/world/middleeast
Navigation

Israël va libérer le gréviste de la faim palestinien al-Qiq

al-Qiq
Photo d'Archives, AFP al-Qiq

Coup d'oeil sur cet article

JÉRUSALEM | Un journaliste palestinien emprisonné a mis fin à 32 jours de grève de la faim vendredi après avoir reçu l’assurance qu’Israël ne reconduirait pas sa détention sans procès ni inculpation le mois prochain, a dit son épouse à l’AFP.

Si Mohammed al-Qiq était effectivement libéré, il s’agirait de la deuxième fois en moins d’un an que ce journaliste de la chaîne de télévision saoudienne Al-Majd travaillant en Cisjordanie occupée serait relâché par Israël après avoir observé une grève de la faim.

Un tribunal militaire israélien a décidé jeudi que la détention de Mohammed al-Qiq ne serait pas prolongée quand elle arrivera à échéance le mois prochain, a dit à l’AFP son avocat Khaled Zabarqa.

Il sera libre le 14 avril, a indiqué son épouse, Fayha Chalach, qui parle de «victoire judiciaire». Mohammed al-Qiq, actuellement hospitalisé près de Tel-Aviv, «a arrêté sa grève» de la faim, a-t-elle dit.

L’autorité pénitentiaire israélienne a confirmé qu’il sortirait de prison en avril et qu’il avait arrêté sa grève de la faim.

Le porte-parole de l’armée israélienne, le lieutenant colonel Peter Lerner, a déclaré à l’AFP qu’il n’y avait «pas d’accord» en vertu duquel M. Qiq arrêtait sa grève de la faim en échange de sa libération.

«Il sera libéré comme prévu», a-t-il dit.

Détention administrative

Mohammed al-Qiq avait été arrêté mi-janvier et placé en détention administrative, initialement pour six mois, ensuite ramenés à trois.

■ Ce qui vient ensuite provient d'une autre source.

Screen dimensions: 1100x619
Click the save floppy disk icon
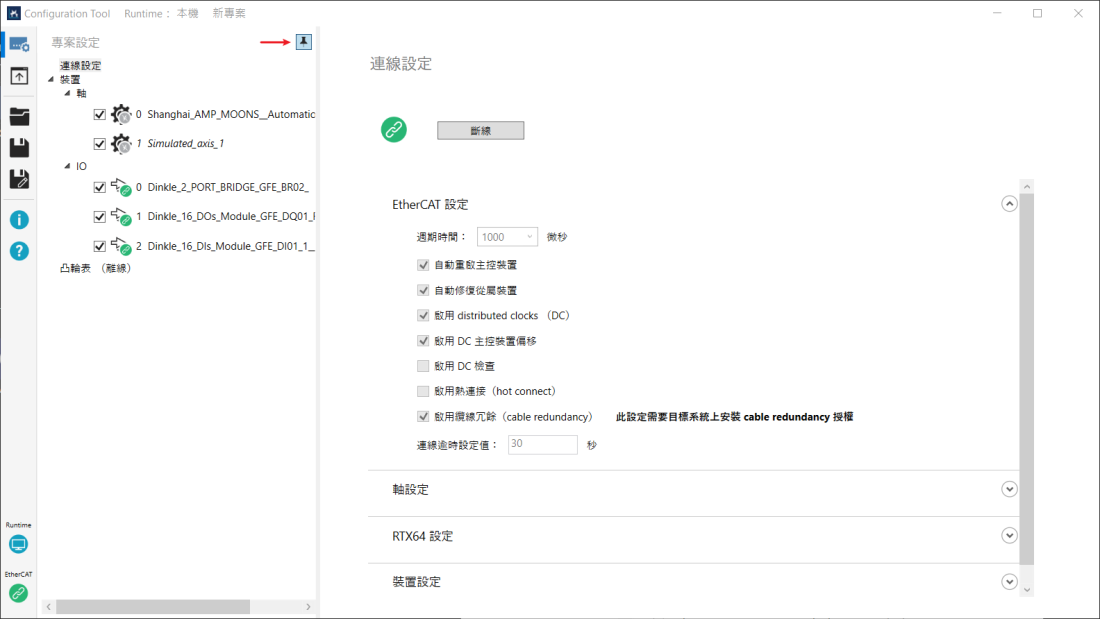pos(19,148)
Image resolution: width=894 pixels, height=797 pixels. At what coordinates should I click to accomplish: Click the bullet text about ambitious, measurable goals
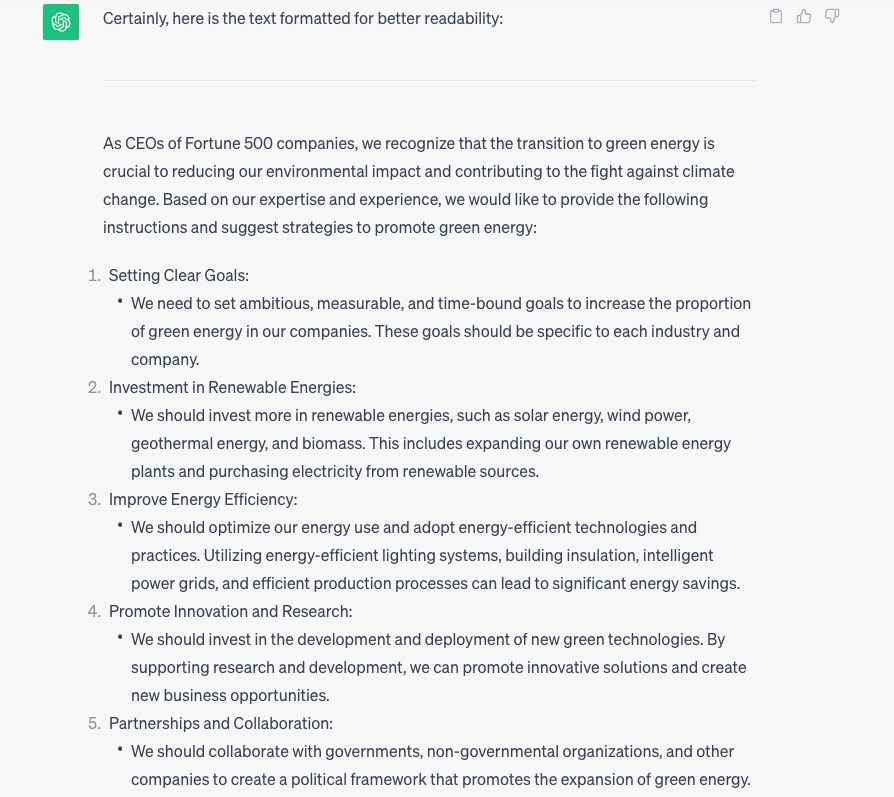(440, 331)
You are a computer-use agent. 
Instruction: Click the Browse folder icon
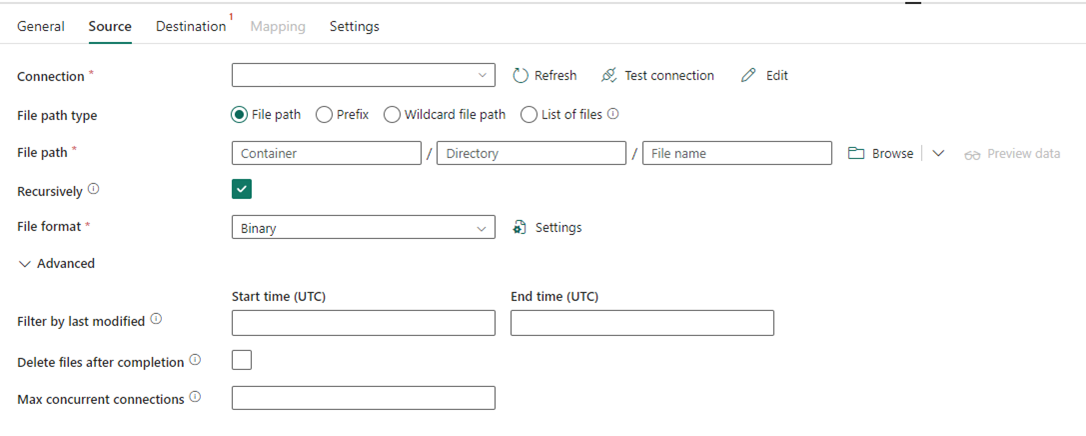coord(856,154)
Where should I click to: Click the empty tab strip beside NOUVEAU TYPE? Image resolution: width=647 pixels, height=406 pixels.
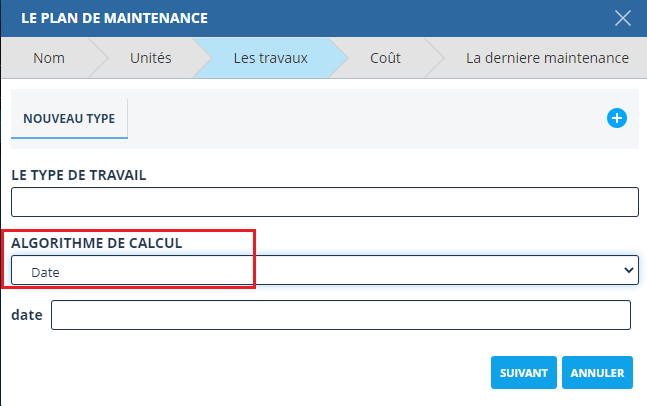pyautogui.click(x=360, y=119)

Israël l’accuse d’être un agent du mouvement islamiste Hamas, grand ennemi d’Israël. M. Qiq réfute ces accusations.

La détention administrative est un régime extra-judiciaire d’incarcération, sans inculpation ni procès, pour des périodes généralement de six mois renouvelables indéfiniment. Israël l’applique à des centaines de Palestiniens.

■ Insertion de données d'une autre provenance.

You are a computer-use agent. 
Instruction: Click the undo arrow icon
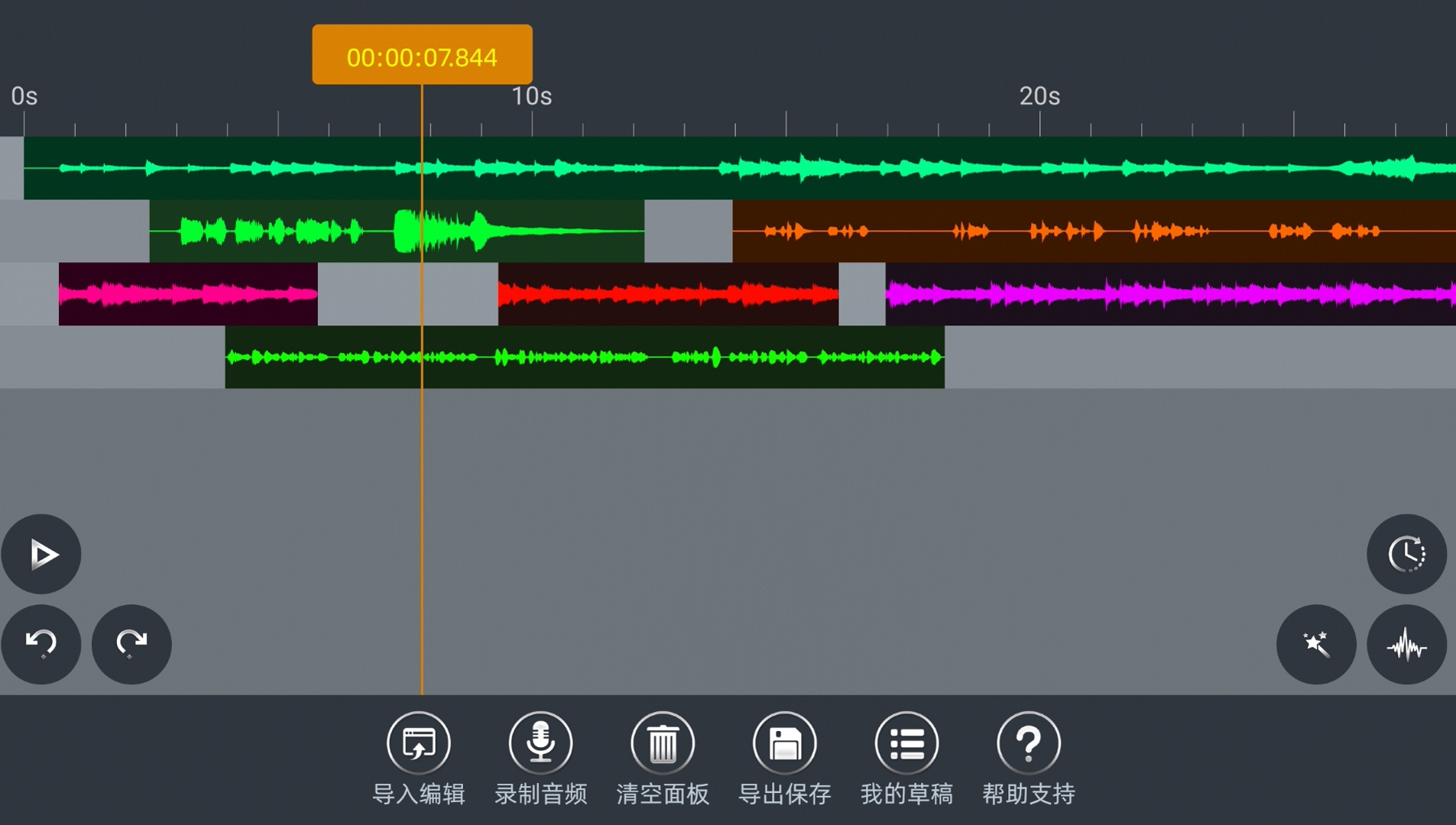pos(41,644)
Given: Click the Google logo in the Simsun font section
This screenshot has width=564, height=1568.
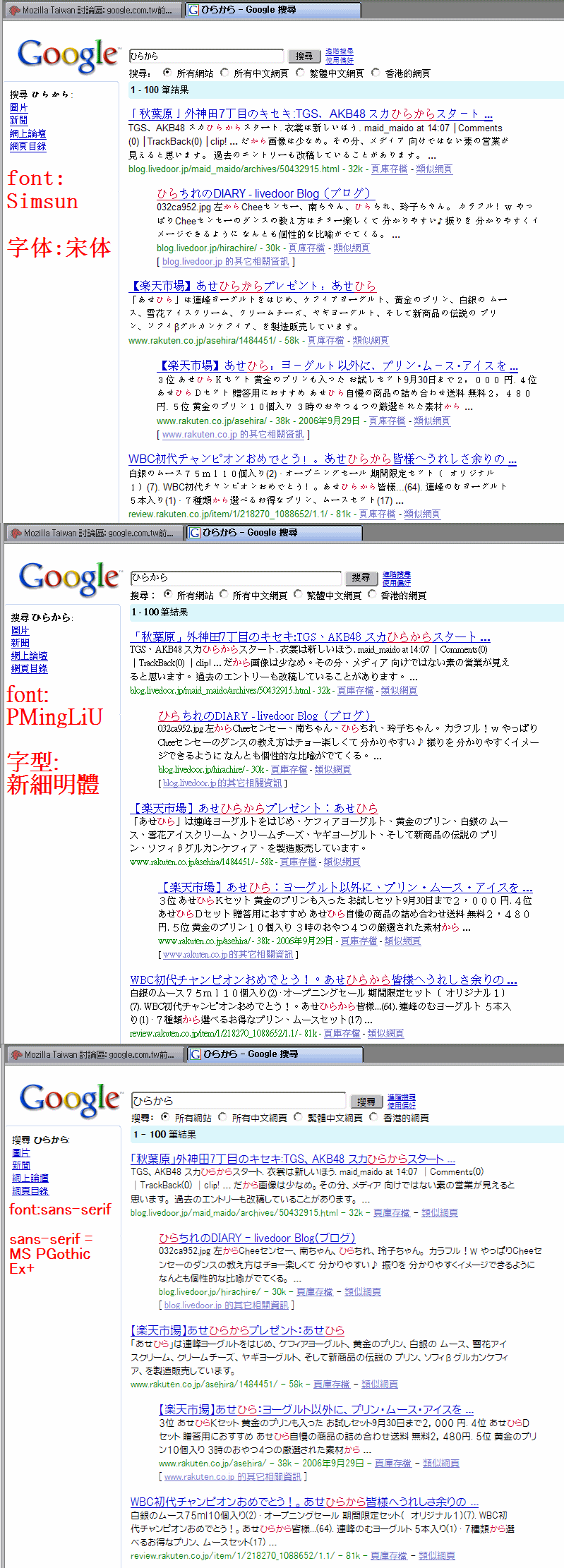Looking at the screenshot, I should 68,55.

La détention administrative est décriée par de nombreuses ONG comme attentatoires aux droits fondamentaux.

Les partisans de cette mesure la défendent en invoquant la nécessité de mettre à l’écart des individus présumés dangereux et l’impossibilité, pour des raisons supérieures de sécurité, de rendre publiques certaines preuves retenues contre eux.

Pas une première

M. Qiq avait déjà été arrêté fin 2015 et mis sa vie en grand danger en observant une grève de la faim de 94 jours selon ses proches, n’ingérant occasionnellement que des minéraux et des vitamines pour protester contre sa détention administrative.

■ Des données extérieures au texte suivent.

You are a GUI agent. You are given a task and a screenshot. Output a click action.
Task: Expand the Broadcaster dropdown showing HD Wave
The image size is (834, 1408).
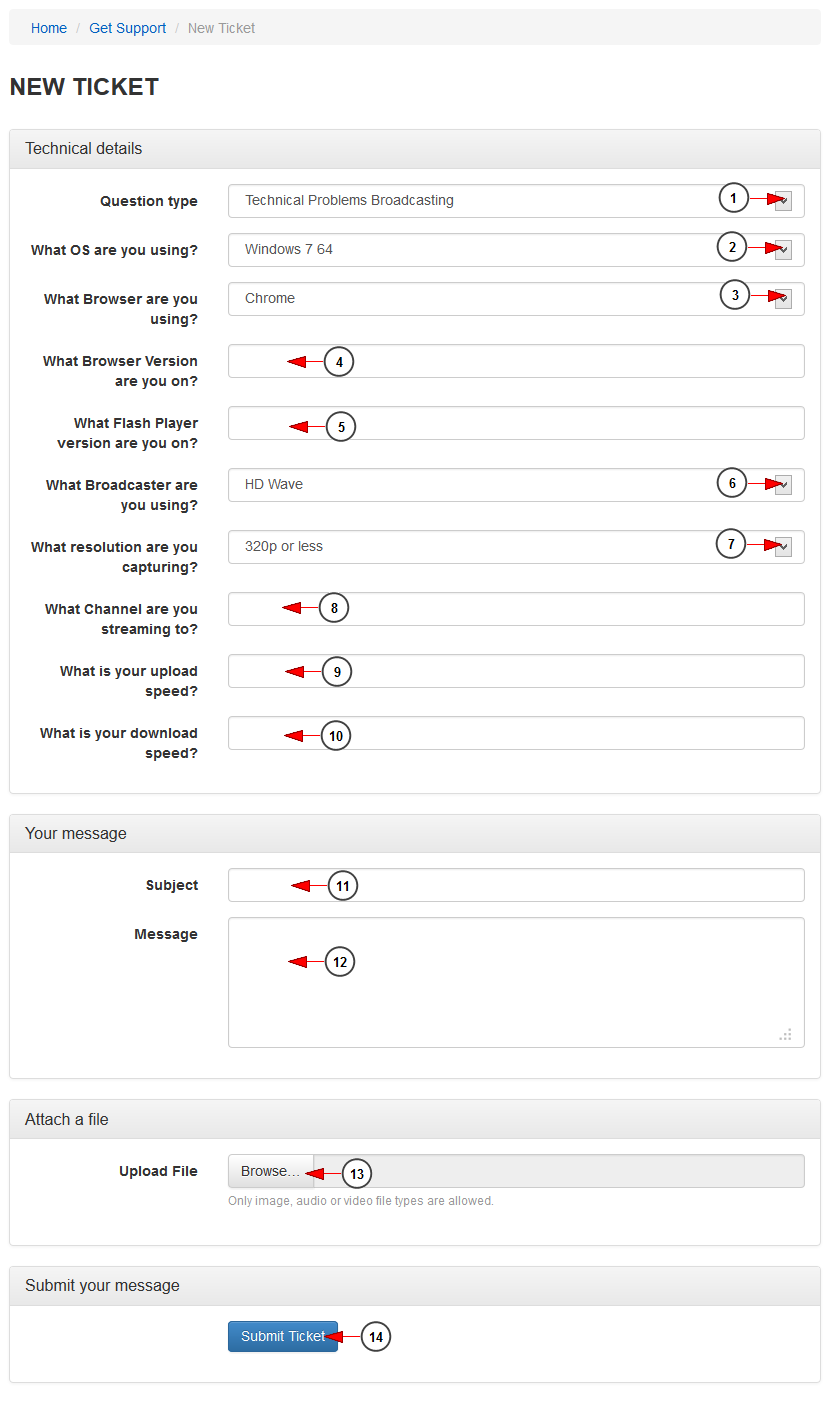click(516, 485)
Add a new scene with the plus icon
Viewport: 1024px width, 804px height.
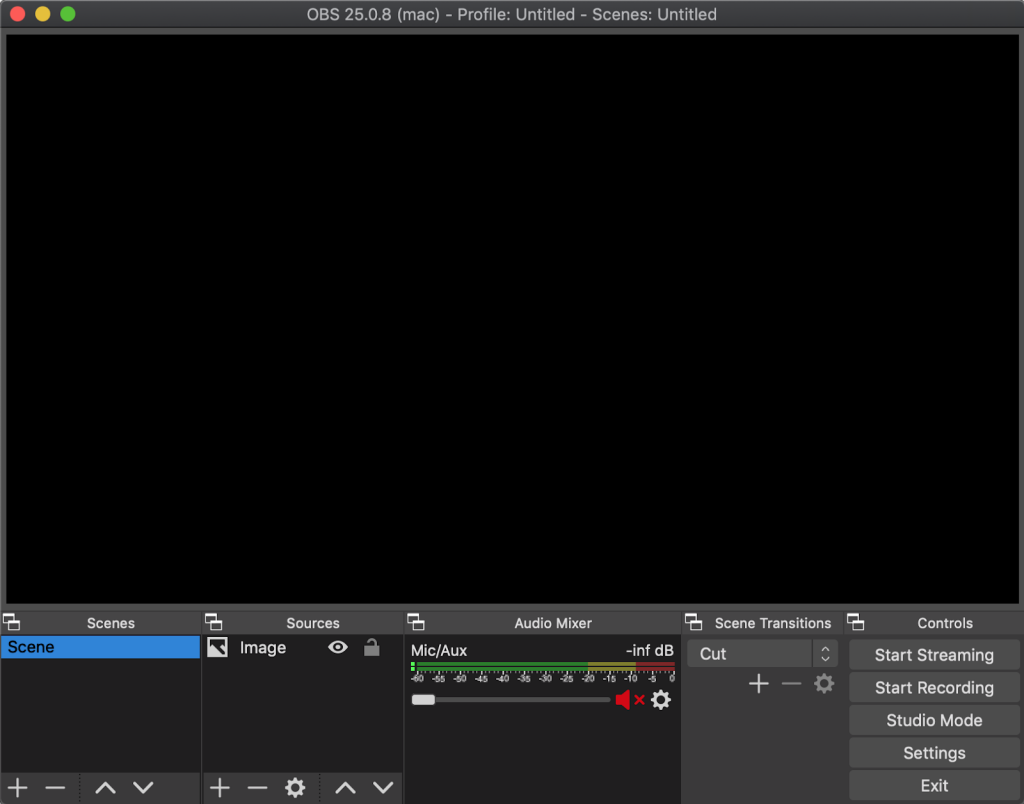(x=17, y=787)
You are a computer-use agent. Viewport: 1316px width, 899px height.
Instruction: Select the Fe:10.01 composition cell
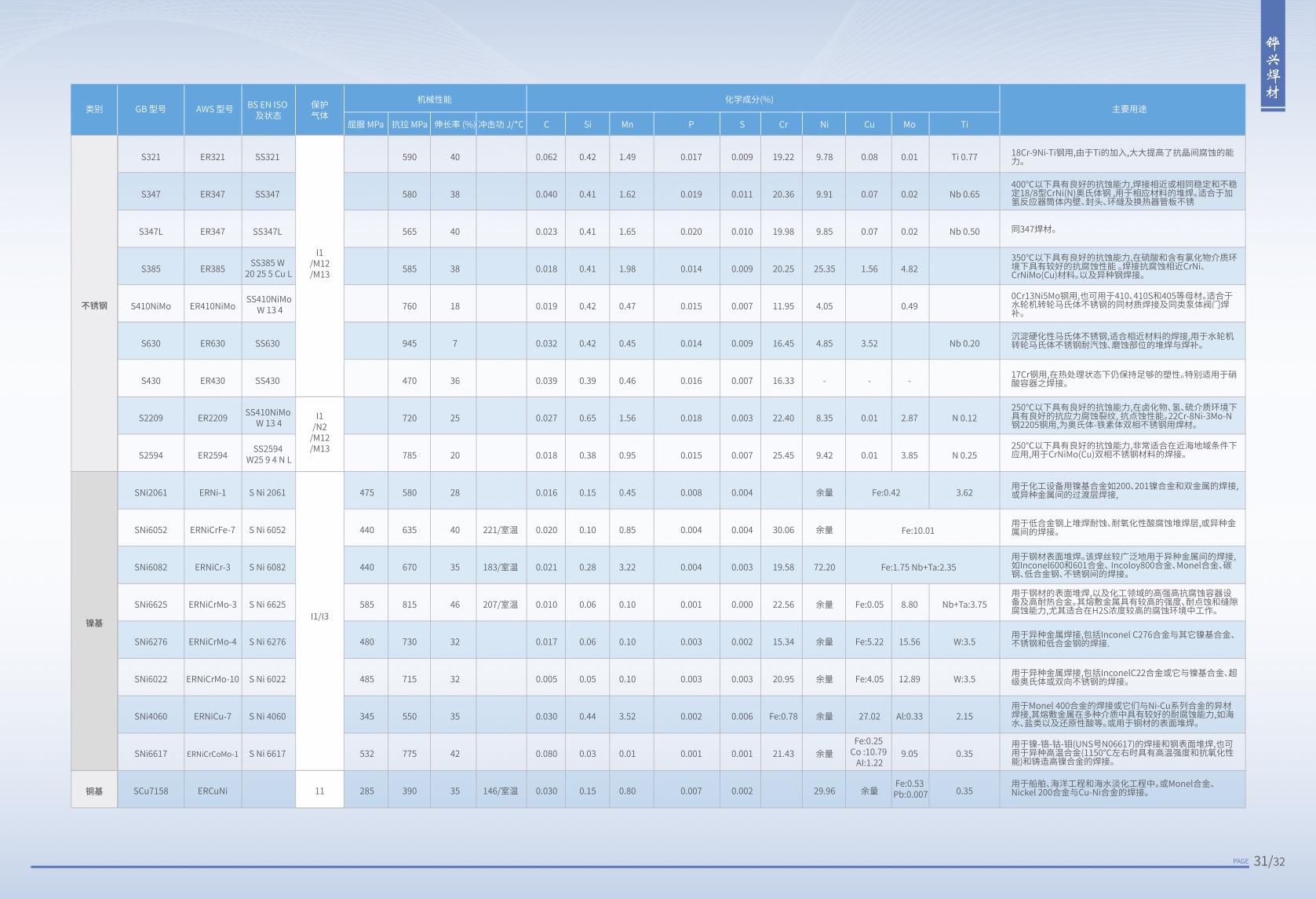[x=917, y=531]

Le bras de fer l’avait placé dans un état critique. La mobilisation autour de son cas avait mis dans l’embarras Israël, déjà confronté les mois précédents aux cas de deux détenus administratifs palestiniens usant de l’arme de la faim pour défendre leur cause.

Israël avait fini par accepter de ne pas renouveler sa détention administrative, et il était sorti de prison en mai 2016.